Eram felizes à sua maneira. Andavam nus e nunca tinham ouvido falar do pecado original. No paraíso onde viviam, eram centenas, milhares, milhões de Adãos e Evas. Entre eles e a natureza havia um amor recíproco. Amor feito de respeito e solidariedade.
Suas crianças gozavam de todos os privilégios. Seus velhos eram os depositários da sabedoria e da tradição. Menores abandonados, nem pensar. Idosos descartáveis, uma heresia. Ninguém explorava ninguém. A palavra lucro não tinha significado. Viviam em comunidade e suas necessidades eram supridas coletivamente.
Tinham vários deuses, porque não eram egoístas. Eram deuses com letra minúscula, é verdade, que habitavam as águas, as árvores, as montanhas e os campos. Mas não eram deuses mercantilistas. Ignoravam o dando é que se recebe. E não obrigavam ninguém a se ajoelhar. Mas sempre que solicitados, davam ares de sua graça. Para apagar incêndios ou para regar os campos de milho, mandioca ou batata. Não eram vingativos. Não diziam " não matarás!" e mais adiante " vá a Canaã e passe todos pelo fio da espada!".

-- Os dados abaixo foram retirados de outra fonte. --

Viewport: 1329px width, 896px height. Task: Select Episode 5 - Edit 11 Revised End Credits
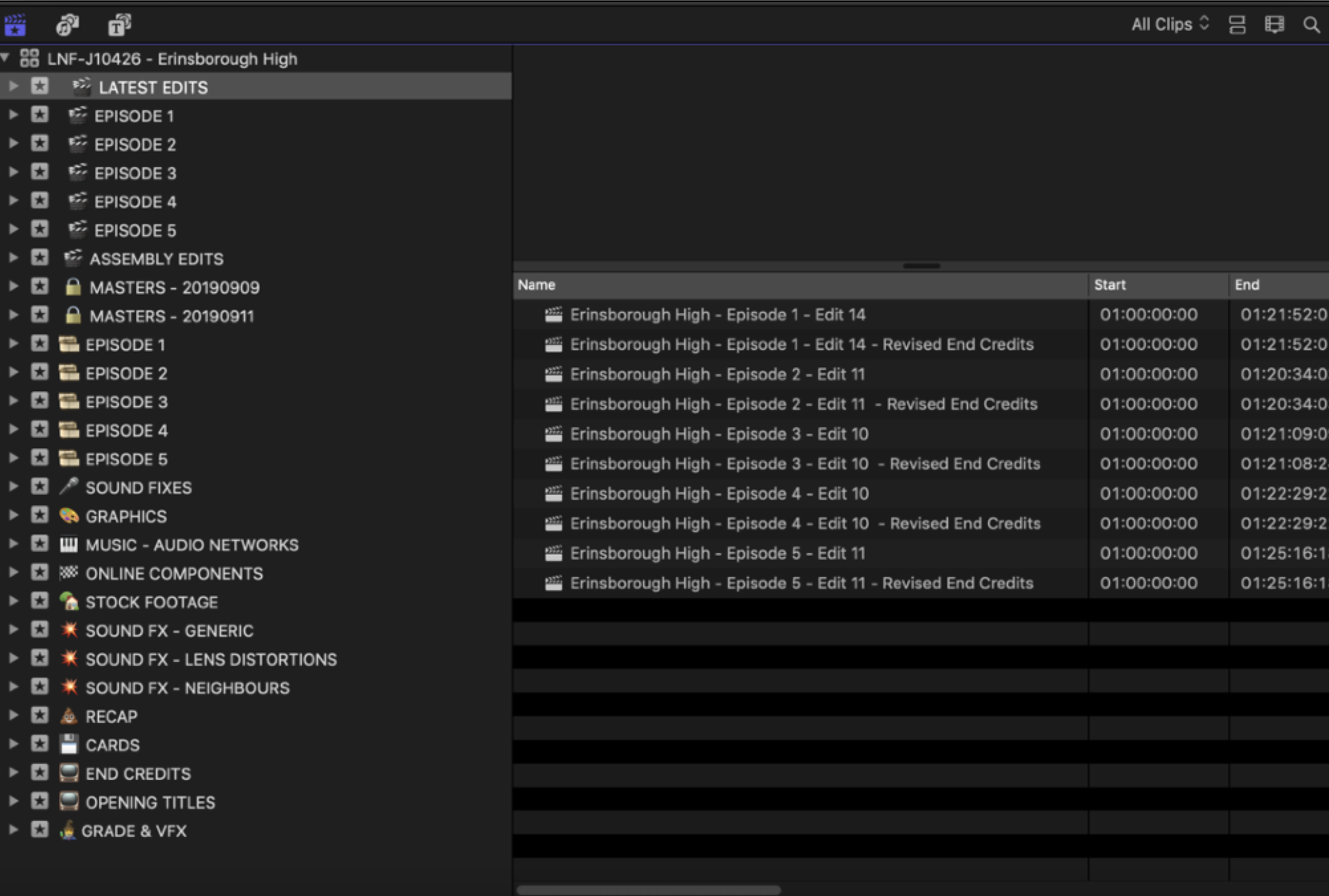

Mas eram deuses com letra minúscula.
Um dia, suas terras foram alcançadas por homens vestidos dos pés à cabeça. Desembarcaram de suas naus ostentando estandartes e dois pedaços de madeira em forma de cruz. Explicaram que aos estandartes davam o nome de bandeira, com bê maiúsculo, símbolo de sua nação. E a cruz, com cê maiúsculo, era o símbolo de seu deus, com dê maiúsculo.
E por tais símbolos matariam ou morreriam se preciso fosse.
Os nativos, penalizados, lamentavam a pobreza dos visitantes. Apenas um deus... Onde já se viu? Não conseguiam imaginar um deus único, vivendo eternamente só, sem uma companheira, ou alguém com quem pudesse compartilhar toda a imensidão do universo. E o que dizer, então, matar ou morrer por um pedaço de pano? Quantos já não haviam matado para conseguir todos aqueles tecidos para cobrir o corpo? Mas os receberam bem, por entender que convivendo juntos, pudessem melhorá-los.
Encheram-nos de presentes.
Os visitantes julgaram a recepção pacífica e os presentes como sinal de fraqueza. E antes de desembainhar as espadas, ajoelharam-se diante da Cruz para dar graças ao seu Deus.
Todos sabem o que aconteceu depois.
A Cruz e a Bandeira promoveram festividades para relembrar os 500 anos do "descobrimento" e convidaram os nativos.
Pergunta-se, o que os naturais da terra têm a comemorar, além do sarampo, varíola, malária, tuberculose, alcoolismo, prostituição e sua quase extinção...
Mas Justiça seja feita.
Eles ganharam o privilégio de ter apenas um deus, com D maiúsculo, além de aprender a vestir camisetas, calções, sandálias havaianas e de serem batizados com nomes cristãos.
Peri virou Galdino e Galdino virou tocha humana em Brasília.
Moral da história. Cada um tire a sua.